As a tenured (albeit perhaps now ‘emeritus’) member of the “generally critical commentator crew”, I think this is the wrong decision (cf.). As the OP largely anticipates the reasons I would offer against it, I think the disagreement is a matter of degrees among the various reasons pro and con. For a low resolution sketch of why I prefer my prices of ‘pro tanto’ to the moderators:
I don’t think Said’s commenting, in aggregate, strays that close to the sneer attractor. “Pointed questions with an undercurrent of disdain” may not be ideal, but I have seen similar-to-worse antics[1] (e.g. writing posts which are thinly veiled/naked attacks on other users, routine abuse of subtext then ‘going meta’ to mire any objection to this game with interminable rules-lawyering) from others on this site who have prosecuted ‘campaigns’ against ideologies/people they dislike.[2]
The principal virtue of Said doing this for LW is calling bullshit on things which are, in fact, bullshit. I think there remains too much (e.g.) ‘post’-‘rationalist’ woo on LW, and it warrants robustly challenging/treating with the disdain it deserves. I don’t see many others volunteering for duty.

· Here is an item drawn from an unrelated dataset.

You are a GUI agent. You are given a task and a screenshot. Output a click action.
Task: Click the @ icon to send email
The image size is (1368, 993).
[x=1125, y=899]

The principal cost is when this misfires, so the author ends up led into a subthread wasteland by Said thanks to him taking an odd, (unintentionally?) tendentious? line of questioning. In principle, this should not be that costly: if a comment asks for a clarification where I am confident other readers would agree with me the questioner is being very dumb, willfully obtuse, or making a ‘cheap shot’, I can ignore them without fear of third parties making an adverse inference. This applies whether this is the initial exchange or 1+ plys deep.[3]
Even if ‘in principle’ this is fine, maybe (per OP) the scales tilt the other way in practice. But I don’t think doing more to be ‘writer friendly’ by squashing putative gadflies like Said gets you enough marginal high-quality community content to be worth it across the scales of the (admittedly-nebulous) ‘taxing criticism’.
The track record of hewing moderation to cater for authors has not borne much fruit so far: the mod tools were introduced in large part to entice Eliezer back. He’s not. I think I recall a lot of mod effort has been spent on mediating spats between high profile users/contributors, but I think the usual end result is these dramatis personae have faded away.
#
Regardless of all that, it’s your website, and I’m barely a stakeholder worth considering (my last substantial contribution was over a decade ago). I wouldn’t hold it against Pace or Habryka if from arguments we had on the EA forum[4] they thought my judgements better to inverse, and my absence satisfying.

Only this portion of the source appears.